Another quick update from Poland. It was a hot few days in Gdansk. The old women walked around with parasols, and if they had no parasols handy, they used plastic bags. I and a friend visited Malbork, which is a gigantic castle whose heart was built in the 14th century by Teutonic knights. Polish trains are on time and pretty nice, but the train stations are stupendously confusing. Before getting on the train, I was treated to a loud debate between two platforms concerning which one was the right one for the Malbork train. Gdanksers took sides, and argued at length. Each side of the argument insisted they were waiting at the right platform. Then, as the train approached the right platform, the very people who’d been loudly insisting the wrong platform was the right one picked up their bags and sweatily made their way to the right one. Which is the one I happened to be standing on, purely, and I add purely, by random chance.
Malbork is stunningly huge and strangely beautiful, given that it was a purely functional defensive fortress. To get there, you walk through a broad enclosed courtyard, then no fewer than three (3) defensive enclosures, each featuring its own moat. Murder holes, arrow slits, and crenellations abound — northern Poland has for centuries been one of the most hotly-contested areas on the face of the earth, and even the Teutonic knights, who built the complex, could only hold on to it for a couple of centuries. It was heavily damaged during WWII, but like almost everything else in Poland, has been lovingly and faithfully restored. You can wander freely around, visiting the banqueting hall, kitchen, torture chamber (they stationed musicians outside to cover up the victims’ screams), and the St. Anne Chapel, which is a ghostly ruin in the process of being restored. While we were there, a gigantic medieval fair was in progress, which meant plenty of re-created medieval combat, processions with standards, people walking around on stilts terrifying the passers-by, and music from sackbutters and fagottists.

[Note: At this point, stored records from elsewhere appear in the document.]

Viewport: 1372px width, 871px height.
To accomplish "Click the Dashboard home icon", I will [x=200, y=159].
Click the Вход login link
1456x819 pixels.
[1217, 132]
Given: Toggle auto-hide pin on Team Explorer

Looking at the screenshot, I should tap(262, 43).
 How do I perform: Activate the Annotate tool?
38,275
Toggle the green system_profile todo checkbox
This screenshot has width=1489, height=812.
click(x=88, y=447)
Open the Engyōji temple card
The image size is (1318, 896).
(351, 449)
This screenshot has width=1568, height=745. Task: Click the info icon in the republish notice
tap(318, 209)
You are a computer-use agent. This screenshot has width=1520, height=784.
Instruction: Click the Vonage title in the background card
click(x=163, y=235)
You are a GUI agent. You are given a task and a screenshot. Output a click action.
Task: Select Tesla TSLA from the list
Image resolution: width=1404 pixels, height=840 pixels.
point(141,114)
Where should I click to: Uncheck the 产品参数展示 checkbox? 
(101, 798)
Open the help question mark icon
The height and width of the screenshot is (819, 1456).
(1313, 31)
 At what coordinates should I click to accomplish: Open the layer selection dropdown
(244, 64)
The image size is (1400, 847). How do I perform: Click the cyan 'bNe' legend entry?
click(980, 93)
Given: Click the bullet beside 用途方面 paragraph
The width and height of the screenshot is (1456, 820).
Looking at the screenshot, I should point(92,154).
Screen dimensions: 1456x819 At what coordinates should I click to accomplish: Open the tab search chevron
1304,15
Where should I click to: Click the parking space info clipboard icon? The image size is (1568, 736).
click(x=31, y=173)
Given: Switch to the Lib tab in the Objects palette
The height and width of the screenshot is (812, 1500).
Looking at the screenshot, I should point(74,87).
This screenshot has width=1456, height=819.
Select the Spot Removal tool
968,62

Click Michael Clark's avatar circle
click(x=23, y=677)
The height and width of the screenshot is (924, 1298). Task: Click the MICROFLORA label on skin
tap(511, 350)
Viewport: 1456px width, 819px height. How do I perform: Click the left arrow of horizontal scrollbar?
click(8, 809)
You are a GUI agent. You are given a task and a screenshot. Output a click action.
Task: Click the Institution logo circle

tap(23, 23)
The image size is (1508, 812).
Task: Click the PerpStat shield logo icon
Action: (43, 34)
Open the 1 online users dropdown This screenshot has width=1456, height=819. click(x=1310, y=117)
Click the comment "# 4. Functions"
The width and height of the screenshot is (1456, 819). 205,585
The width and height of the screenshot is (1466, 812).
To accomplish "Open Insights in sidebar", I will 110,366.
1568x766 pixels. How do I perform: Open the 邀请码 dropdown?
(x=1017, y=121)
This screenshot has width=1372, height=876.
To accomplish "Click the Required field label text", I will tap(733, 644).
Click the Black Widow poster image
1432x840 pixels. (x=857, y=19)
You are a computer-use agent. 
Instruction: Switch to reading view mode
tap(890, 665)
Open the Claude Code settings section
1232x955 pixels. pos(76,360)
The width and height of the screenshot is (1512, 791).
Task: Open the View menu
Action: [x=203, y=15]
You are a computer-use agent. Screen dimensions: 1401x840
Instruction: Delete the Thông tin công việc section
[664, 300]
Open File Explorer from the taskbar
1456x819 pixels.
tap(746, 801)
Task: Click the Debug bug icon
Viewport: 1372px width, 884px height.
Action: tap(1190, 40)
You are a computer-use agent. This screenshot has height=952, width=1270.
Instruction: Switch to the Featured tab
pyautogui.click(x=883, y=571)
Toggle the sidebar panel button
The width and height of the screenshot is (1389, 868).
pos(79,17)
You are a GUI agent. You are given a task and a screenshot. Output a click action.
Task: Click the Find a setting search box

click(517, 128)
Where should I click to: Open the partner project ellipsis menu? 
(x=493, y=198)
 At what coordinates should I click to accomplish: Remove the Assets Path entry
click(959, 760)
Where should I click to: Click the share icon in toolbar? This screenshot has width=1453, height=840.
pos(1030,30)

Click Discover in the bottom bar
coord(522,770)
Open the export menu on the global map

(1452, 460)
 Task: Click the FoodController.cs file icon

The National Museum in Gdansk is housed in an unobtrusively-restored Franciscan monastery. There’s a giant section featuring porcelain and faience, but all the visitors go immediately to the second floor, where Hans Memling’s Last Judgment triptych is to be found. Memling and his studio painted th it on commission for the Medici’s banker, who wanted to install it in a Florentine Church. A Gdansk pirate named Bennecke had other ideas, he seized it, along with scads of treasure, in 1473. Gdansk held on to it through the centuries, even when Russian and Prussian potentates tried all manner of blandishments and bribes to acquire it. The Nazis took it, then the Russians, but it was returned to Gdansk in 1956. Fortunately for English-speaking visitors, there is a 3-page long description of the symbolism and history of the painting which perfectly mixes academic knowledge with lively commentary. I spent 30 minutes before this mesmerizing picture, and other visitors did the same. So much to enjoy (especially the devils with butterfly wings), so much to decode (the gate to Heaven is housed in a minutely detailed Gothic cathedral that’s as much of a joy to see as real bricks-and-mortar Gothic cathedrals). There are also interesting pictures from Polish painters of the 18th and 19th centuries, which I’d love to describe, but I’m stuck in a hot Warsaw Internet cafe without access to my notes, so I’ll spare you the details.
Then it was off to Oliwa, a suburb of Gdanks which features an odd little cathedral with a world-famous organ. The housing is meticulously carved and features numerous angels who play real trumpets and ring real bells. I was lucky enough to visit during the summer organ festival. A student from Cracow played a program of mainly Polish composers, and did so with panache and verve.
I finished up in Gdansk with a nice little walk through the countryside in the Bretowo suburb, where I was staying. Gdansk does, in fact, have lots of Socialist high-rise housing, but the virtue of stacking people on top of each other is that this leaves plenty of room for luscious countryside to remain unpaved and undeveloped. To the west of Gdansk are miles of lovely deciduous forests growing on rolling, sandy hills.
That’s all for now. I’m not finding Poland to be filled with wireless hotspots, so these dispatches are typed hastily on sticky keyboards in anonymous Internet cafes. I hope you enjoy them nevertheless.